The boost to growth was in part driven by firmer exports and production, in particular steel, which could heighten trade tensions as both the United States and China begin economic talks this week.
China's gross domestic product (GDP) rose 6.9 per cent in the second quarter from a year earlier, the same rate as in the first quarter, the National Bureau of Statistics said yesterday.
Economic data from the second quarter has prompted a number of analysts to upgrade their GDP forecasts for China for 2017, although some moderation in growth is expected later this year as policymakers' efforts to rein in property and debt risks weigh on activity.
"In general, we expect GDP growth to remain robust in the second half but slower than in the first half, due to the high base," Citi economists said in a research note. "Looking ahead, uncertainty remains on investment and trade."

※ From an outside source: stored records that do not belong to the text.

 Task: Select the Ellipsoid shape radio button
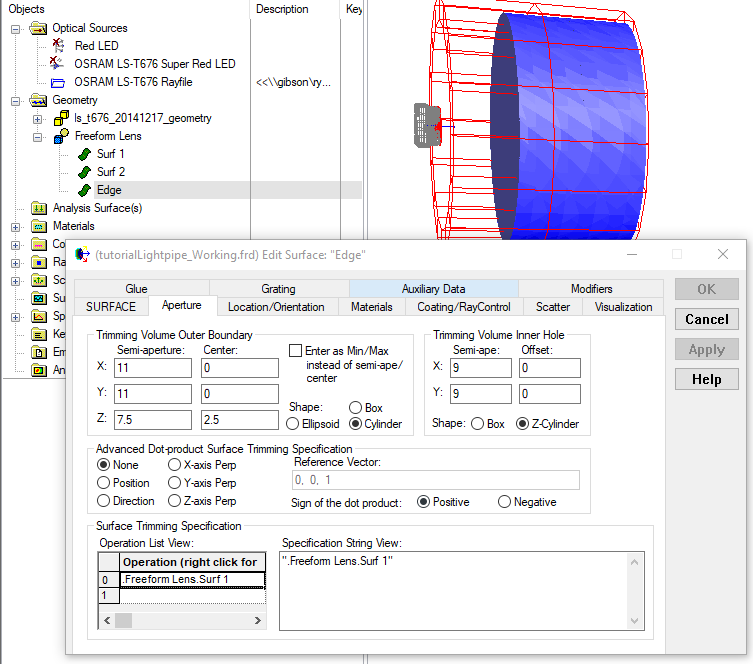tap(293, 423)
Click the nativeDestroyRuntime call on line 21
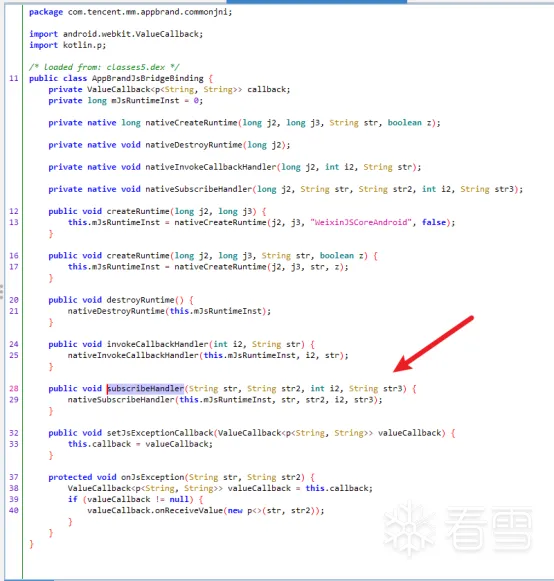Viewport: 554px width, 581px height. click(116, 311)
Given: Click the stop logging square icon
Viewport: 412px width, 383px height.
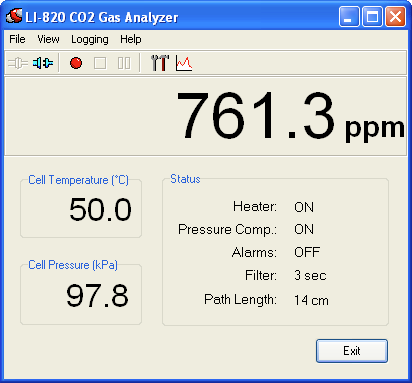Looking at the screenshot, I should pyautogui.click(x=100, y=63).
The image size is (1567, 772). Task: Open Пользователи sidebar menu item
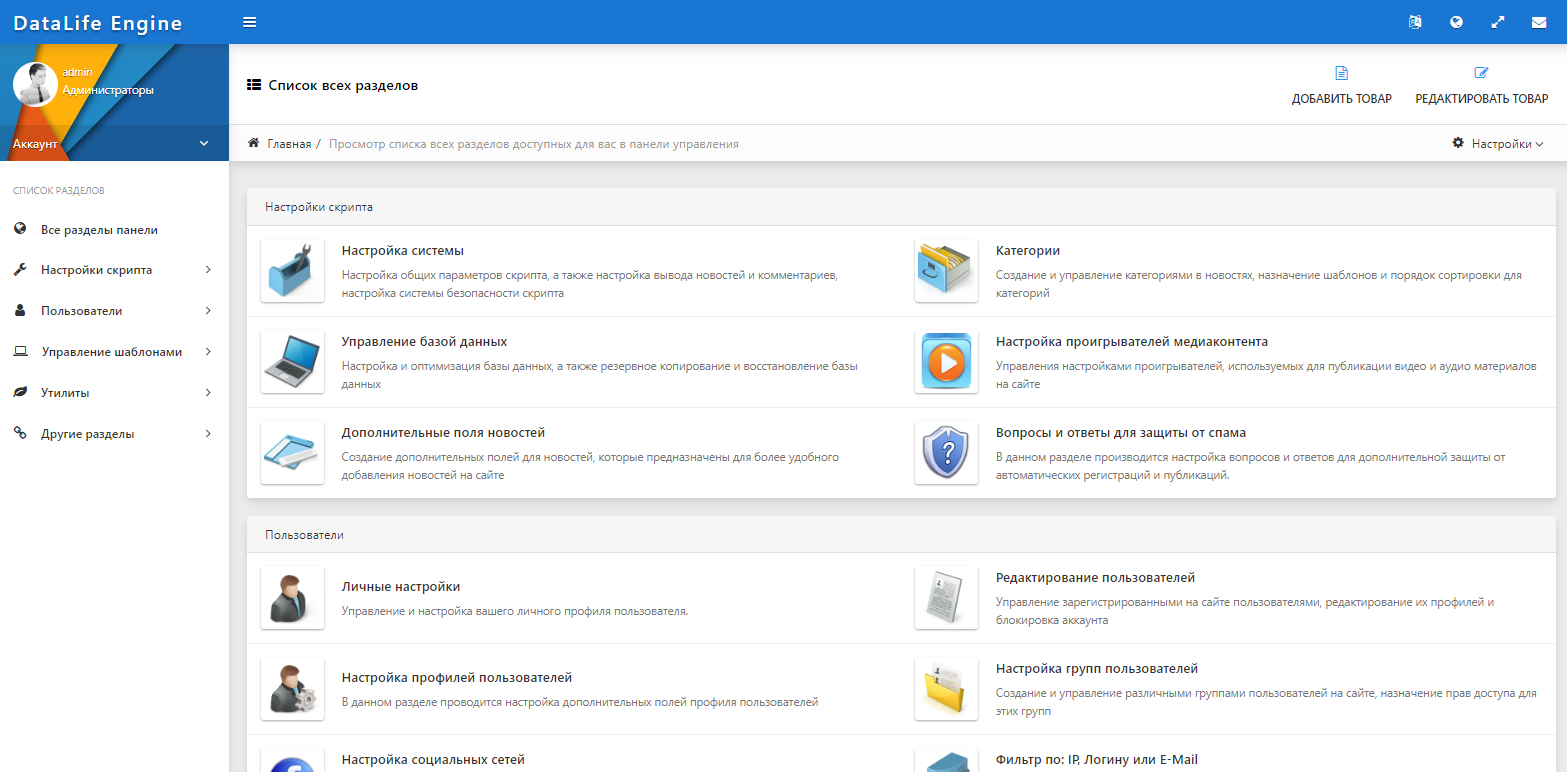(x=113, y=311)
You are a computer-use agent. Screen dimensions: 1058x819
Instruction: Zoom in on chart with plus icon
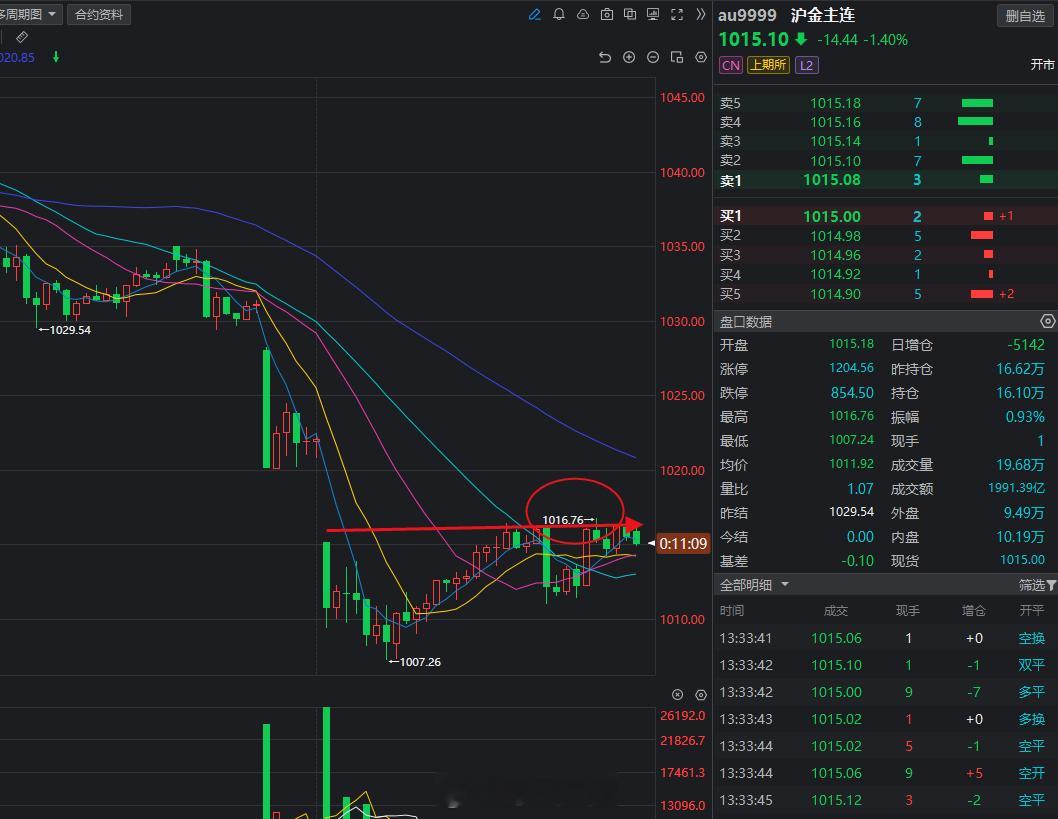[629, 57]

The robust data briefly helped China's major stock indexes recoup earlier losses, before retreating later in the session.
The second-quarter numbers put the economy on a strong footing to meet China's growth target of around 6.5 per cent this year, which would give policymakers room to defuse financial risks.
Rise in China's gross domestic product in the second quarter, from a year earlier.
While growth in the high-flying property sector has cooled this year, a rebound in exports after several years of decline has helped prevent any broader slowdown in China's economy.
Retail spending and factory output were also bright spots in the first half.
Retail sales growth picked up to 10.8 per cent in the second quarter from 10.0 per cent in the first quarter, a Reuters calculation based on official data shows.
Factory output also picked up in the second quarter, though the 6.9 per cent growth for the first half was only a slight pick-up from recent quarters.
The improving economy is no doubt welcome news ahead of a reshuffle of the top ranks of government at an autumn congress of the ruling Communist Party of China, with the leadership keen to ensure a smooth run-up to the meetings.
President Xi Jinping is widely expected to tighten his grip on power at the party congress, which could give him more clout to push through what analysts say are long overdue but painful reforms such as restructuring massive state firm debt.